Word and element locating data
──────
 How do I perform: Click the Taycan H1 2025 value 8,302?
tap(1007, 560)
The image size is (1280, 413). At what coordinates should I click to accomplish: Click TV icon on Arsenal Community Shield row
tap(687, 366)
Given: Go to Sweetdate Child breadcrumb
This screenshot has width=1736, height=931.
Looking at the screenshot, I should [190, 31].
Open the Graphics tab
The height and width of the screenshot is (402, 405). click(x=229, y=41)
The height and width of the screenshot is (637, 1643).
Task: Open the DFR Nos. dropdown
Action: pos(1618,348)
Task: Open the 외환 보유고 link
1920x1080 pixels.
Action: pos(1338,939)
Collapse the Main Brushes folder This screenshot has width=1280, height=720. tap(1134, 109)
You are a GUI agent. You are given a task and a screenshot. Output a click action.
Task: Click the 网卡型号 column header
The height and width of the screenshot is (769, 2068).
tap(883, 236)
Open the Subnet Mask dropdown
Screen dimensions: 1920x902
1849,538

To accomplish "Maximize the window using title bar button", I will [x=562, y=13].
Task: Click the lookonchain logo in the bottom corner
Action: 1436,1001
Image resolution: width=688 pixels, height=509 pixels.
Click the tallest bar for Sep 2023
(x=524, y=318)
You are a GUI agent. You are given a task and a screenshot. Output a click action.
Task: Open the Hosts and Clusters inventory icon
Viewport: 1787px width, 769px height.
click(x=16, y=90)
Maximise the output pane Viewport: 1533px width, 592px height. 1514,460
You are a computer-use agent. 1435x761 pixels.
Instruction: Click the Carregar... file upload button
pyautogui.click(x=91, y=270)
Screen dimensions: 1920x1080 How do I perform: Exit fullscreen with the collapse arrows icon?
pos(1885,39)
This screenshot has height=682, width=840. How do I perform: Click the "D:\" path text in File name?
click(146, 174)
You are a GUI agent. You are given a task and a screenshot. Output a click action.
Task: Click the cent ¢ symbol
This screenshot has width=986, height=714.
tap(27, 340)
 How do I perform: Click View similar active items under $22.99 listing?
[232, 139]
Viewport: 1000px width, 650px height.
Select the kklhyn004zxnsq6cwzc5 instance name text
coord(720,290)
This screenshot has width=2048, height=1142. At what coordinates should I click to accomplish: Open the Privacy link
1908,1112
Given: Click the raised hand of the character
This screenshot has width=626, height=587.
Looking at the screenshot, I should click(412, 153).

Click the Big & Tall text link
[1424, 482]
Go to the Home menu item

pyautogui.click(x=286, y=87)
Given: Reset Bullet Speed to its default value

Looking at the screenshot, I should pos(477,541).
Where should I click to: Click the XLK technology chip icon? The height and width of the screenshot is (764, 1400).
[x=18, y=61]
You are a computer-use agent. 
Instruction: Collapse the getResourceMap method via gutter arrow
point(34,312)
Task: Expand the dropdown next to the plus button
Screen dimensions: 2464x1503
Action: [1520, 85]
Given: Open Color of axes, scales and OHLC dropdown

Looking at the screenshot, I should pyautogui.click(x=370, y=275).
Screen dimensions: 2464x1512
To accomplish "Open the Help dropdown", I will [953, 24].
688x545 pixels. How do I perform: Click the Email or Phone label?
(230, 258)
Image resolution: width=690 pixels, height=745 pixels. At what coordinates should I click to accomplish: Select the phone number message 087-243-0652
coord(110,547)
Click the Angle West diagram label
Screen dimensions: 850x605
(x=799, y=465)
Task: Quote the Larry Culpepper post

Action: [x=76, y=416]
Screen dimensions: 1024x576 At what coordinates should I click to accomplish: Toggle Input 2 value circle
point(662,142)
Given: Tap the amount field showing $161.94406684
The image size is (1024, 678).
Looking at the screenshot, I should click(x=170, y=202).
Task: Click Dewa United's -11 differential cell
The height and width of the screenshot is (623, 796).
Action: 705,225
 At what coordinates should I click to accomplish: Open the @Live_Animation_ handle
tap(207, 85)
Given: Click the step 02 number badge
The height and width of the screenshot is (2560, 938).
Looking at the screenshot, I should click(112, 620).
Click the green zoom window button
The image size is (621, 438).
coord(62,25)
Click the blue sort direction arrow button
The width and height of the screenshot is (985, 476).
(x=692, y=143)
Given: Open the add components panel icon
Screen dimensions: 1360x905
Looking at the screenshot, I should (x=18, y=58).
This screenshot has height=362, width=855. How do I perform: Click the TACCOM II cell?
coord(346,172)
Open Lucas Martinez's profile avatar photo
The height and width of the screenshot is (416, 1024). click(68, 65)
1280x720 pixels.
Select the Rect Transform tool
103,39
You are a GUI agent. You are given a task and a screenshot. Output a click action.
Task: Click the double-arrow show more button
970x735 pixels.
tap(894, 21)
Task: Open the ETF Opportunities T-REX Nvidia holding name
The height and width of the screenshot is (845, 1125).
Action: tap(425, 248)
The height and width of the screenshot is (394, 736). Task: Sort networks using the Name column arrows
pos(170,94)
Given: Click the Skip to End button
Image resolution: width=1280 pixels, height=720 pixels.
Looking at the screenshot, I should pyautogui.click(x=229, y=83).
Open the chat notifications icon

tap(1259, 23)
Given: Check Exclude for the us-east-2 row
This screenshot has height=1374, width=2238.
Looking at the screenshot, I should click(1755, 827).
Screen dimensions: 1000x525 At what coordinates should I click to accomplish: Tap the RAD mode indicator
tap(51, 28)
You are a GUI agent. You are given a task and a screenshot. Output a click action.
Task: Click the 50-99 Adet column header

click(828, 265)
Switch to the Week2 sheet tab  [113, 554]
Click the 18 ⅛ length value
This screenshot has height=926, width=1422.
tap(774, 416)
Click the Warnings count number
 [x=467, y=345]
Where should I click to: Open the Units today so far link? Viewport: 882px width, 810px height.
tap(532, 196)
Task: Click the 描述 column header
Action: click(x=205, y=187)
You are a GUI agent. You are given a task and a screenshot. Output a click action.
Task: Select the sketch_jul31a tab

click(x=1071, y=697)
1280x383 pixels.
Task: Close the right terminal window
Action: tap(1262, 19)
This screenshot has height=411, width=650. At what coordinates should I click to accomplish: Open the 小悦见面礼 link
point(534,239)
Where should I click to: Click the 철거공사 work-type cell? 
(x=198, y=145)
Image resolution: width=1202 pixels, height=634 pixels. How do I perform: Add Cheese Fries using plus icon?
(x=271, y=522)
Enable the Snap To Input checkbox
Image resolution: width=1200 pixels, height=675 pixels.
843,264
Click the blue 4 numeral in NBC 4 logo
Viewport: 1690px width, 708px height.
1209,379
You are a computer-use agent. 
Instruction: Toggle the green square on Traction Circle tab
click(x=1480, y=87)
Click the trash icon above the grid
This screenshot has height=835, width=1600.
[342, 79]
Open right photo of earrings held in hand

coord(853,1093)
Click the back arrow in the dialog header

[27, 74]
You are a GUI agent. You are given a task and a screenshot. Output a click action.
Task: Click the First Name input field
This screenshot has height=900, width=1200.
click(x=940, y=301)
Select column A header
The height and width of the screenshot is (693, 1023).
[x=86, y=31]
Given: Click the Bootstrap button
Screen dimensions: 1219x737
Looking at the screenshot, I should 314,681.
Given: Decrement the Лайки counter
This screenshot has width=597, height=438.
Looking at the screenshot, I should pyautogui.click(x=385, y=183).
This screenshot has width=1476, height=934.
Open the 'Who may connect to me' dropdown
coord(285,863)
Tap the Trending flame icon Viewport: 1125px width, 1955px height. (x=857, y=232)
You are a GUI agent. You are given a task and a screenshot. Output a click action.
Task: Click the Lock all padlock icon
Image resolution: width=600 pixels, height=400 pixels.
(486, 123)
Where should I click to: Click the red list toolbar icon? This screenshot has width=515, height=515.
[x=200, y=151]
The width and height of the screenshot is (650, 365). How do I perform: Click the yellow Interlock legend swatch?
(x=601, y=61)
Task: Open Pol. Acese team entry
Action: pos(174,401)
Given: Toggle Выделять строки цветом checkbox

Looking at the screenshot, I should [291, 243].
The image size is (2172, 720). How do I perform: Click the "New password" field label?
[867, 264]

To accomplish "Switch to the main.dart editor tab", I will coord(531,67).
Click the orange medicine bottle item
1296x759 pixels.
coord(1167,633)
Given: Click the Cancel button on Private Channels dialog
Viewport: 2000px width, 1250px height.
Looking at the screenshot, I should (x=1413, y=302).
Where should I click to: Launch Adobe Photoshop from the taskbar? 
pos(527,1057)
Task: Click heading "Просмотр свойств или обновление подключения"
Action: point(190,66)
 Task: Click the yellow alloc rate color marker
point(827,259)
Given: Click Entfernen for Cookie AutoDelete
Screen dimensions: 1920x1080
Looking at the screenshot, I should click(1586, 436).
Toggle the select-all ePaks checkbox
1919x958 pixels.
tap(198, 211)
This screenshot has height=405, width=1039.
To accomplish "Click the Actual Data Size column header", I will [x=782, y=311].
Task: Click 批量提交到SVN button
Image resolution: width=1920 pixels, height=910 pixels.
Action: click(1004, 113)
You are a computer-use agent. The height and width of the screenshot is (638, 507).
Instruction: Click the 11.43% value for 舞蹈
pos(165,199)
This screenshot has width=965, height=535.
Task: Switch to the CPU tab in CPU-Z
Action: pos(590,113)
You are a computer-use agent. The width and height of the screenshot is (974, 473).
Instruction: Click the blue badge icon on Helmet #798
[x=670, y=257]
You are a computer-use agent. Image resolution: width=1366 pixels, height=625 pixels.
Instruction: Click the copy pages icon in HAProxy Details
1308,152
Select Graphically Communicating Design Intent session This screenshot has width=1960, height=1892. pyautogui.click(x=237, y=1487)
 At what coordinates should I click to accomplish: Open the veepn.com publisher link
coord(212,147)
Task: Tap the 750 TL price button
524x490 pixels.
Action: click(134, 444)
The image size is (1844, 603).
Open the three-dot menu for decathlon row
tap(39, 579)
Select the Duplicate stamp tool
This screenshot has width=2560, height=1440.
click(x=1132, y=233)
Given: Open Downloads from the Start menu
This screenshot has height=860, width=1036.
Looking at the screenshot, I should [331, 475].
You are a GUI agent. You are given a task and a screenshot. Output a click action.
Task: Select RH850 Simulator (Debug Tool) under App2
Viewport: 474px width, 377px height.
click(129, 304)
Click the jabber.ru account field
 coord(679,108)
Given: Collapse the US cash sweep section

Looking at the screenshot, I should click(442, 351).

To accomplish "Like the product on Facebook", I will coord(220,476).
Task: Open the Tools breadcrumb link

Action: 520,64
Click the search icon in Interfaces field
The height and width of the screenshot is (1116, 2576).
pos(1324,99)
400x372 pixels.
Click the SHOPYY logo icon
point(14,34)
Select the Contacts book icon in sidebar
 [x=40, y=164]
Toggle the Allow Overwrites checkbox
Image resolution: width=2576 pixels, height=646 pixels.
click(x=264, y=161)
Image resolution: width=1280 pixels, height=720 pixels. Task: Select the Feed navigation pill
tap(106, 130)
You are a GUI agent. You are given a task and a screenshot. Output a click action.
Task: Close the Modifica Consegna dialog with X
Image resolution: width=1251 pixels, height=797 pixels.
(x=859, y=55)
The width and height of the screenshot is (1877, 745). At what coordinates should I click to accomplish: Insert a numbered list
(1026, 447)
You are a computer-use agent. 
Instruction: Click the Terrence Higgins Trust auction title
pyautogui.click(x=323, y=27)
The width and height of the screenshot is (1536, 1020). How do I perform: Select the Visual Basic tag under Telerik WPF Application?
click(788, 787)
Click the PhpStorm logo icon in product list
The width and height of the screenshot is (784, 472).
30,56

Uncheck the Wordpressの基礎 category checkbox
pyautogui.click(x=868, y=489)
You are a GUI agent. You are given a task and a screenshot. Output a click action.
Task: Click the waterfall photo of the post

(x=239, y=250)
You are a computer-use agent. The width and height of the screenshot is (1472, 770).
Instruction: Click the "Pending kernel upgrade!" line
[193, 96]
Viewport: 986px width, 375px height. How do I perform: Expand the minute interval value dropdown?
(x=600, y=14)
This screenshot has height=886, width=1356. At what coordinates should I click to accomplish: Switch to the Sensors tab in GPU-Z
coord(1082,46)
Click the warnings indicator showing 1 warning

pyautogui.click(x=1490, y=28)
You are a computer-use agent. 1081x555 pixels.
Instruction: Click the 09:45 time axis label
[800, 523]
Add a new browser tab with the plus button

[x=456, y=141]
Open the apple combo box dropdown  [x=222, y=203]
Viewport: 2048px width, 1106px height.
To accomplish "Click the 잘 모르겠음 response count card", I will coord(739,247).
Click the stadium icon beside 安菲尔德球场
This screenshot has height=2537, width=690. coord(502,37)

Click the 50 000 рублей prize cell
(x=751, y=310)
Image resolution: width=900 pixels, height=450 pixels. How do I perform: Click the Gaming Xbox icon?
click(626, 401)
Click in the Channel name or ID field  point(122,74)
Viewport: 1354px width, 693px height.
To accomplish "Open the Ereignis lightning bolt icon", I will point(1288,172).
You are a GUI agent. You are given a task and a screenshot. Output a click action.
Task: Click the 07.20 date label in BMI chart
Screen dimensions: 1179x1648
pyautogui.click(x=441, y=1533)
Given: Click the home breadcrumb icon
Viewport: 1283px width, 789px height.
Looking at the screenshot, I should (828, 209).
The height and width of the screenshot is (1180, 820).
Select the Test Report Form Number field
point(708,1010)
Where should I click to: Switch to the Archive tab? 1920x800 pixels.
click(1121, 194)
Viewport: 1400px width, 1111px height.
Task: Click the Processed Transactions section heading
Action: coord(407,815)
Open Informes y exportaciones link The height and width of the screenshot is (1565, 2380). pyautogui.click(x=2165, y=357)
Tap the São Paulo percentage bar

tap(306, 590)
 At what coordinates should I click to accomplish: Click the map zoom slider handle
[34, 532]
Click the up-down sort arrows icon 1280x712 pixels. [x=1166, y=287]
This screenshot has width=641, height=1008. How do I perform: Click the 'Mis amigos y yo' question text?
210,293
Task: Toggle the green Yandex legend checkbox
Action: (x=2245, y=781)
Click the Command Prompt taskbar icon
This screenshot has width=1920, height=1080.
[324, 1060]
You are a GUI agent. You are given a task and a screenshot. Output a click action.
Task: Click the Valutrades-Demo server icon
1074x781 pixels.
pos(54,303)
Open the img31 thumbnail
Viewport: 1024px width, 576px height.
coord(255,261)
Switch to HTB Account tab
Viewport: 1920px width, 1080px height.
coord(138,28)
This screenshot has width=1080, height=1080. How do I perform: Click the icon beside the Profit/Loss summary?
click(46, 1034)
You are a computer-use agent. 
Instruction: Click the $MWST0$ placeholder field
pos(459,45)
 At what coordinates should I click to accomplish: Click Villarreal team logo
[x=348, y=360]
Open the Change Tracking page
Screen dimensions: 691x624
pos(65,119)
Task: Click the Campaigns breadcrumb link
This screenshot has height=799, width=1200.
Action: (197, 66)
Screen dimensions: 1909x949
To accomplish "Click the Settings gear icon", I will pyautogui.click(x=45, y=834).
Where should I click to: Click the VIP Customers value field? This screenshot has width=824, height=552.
──────
Goal: Please render the listing from the line with "Click the stadium icon beside 安菲尔德球场" to the line with "Click in the", both included, as a numbered list, leaving out blank lines.

Exercise answer:
1. Click the stadium icon beside 安菲尔德球场
2. This screenshot has height=2537, width=690. coord(502,37)
3. Click the 50 000 рублей prize cell
4. (x=751, y=310)
5. Image resolution: width=900 pixels, height=450 pixels. How do I perform: Click the Gaming Xbox icon?
6. click(626, 401)
7. Click in the Channel name or ID field  point(122,74)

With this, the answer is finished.